O setor de viagens corporativas movimentou R$ 1,18 bilhão em maio de 2025, de acordo com dados divulgados pela Abracorp (Associação Brasileira de Agências de Viagens Corporativas). O resultado representa um leve crescimento de 1,24% em relação ao mesmo mês de 2024, quando o faturamento foi de R$ 1,17 bilhão. Apesar do ritmo moderado, a performance é considerada positiva e reforça a expectativa otimista da entidade para o ano.
“Maio manteve a nossa série de desempenho positivo que tivemos ao longo deste ano. Acreditamos que fecharemos 2025 faturando R$ 14 bilhões”, projeta Douglas Fernandes e Camargo, diretor executivo da Abracorp.
A projeção para o segundo semestre é igualmente robusta: a associação espera que as viagens corporativas faturem R$ 9 bilhões entre julho e dezembro, frente aos R$ 6,7 bilhões registrados no mesmo período de 2024 — alta superior a 33%.
Outros dados
Os dados divulgados pela Abracorp mostram um comportamento misto entre os 11 setores acompanhados mensalmente pela associação. Cinco segmentos apresentaram crescimento, com destaque para os setores Rodoviário (+18%) e Hotéis (+4%), indicando possível migração parcial de demanda diante da pressão sobre os preços das passagens aéreas.
Já o transporte aéreo, que responde por 56% do total faturado nas viagens corporativas, registrou queda de 1,88% em maio, influenciada principalmente pela alta nas tarifas, que acumularam aumento médio de 5,9% de janeiro a maio.
Essa tendência levanta um alerta importante: o setor aéreo pode estar se aproximando de um limite de elasticidade da demanda, no qual aumentos sucessivos de preços já não são absorvidos pelas empresas. Em um momento de busca por racionalização dos custos, as companhias estão priorizando gestão antecipada de reservas, voos essenciais e até modais alternativos.
Em maio, quase 50% das reservas foram feitas com 16 dias de antecedência ou mais, enquanto apenas 6% ocorreram na véspera da viagem. O movimento reflete maior previsibilidade e controle de custos por parte das empresas.
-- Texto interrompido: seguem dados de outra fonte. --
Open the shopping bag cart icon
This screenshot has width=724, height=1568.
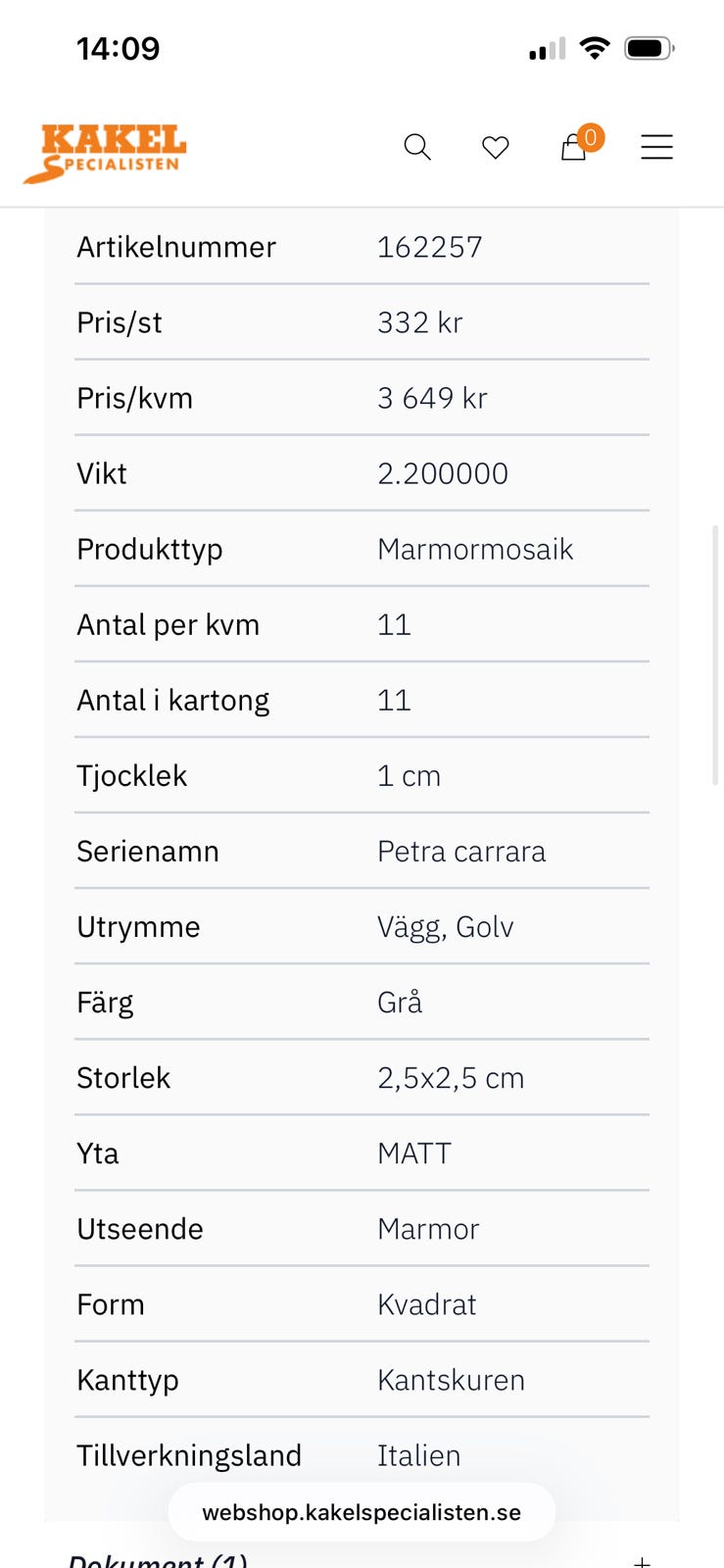pos(572,149)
A escalada de preços também foi sentida no setor rodoviário, com reajuste médio de 5,8% no mesmo período, e no hoteleiro, nos quais as diárias subiram 8%. Ainda assim, ambos os segmentos conseguiram registrar crescimento de faturamento, possivelmente devido ao aumento do volume de vendas ou à diversificação da oferta por parte das empresas.
No caso dos hotéis, os dados mostram que, mesmo com custos maiores, a demanda corporativa por hospedagens segue estável — reforçada talvez por mais pernoites, viagens regionais e eventos presenciais voltando à agenda corporativa.
O destaque negativo do mês foi a locação de veículos, que teve uma queda expressiva nas tarifas médias (-44,3%). O valor médio da locação caiu de R$ 146,00 entre janeiro e maio de 2024 para R$ 81,31 no mesmo período de 2025, o que pode indicar uma tentativa do setor de estimular a demanda por meio de preços mais competitivos.
Perspectivas
Apesar do desafio representado pelo aumento das tarifas, especialmente no setor aéreo, o desempenho das viagens corporativas em maio reforça a confiança da Abracorp na continuidade do crescimento do setor ao longo de 2025. A combinação de retomada da demanda, melhor gestão de viagens e diversificação dos modais pode sustentar um ciclo virtuoso nos próximos meses.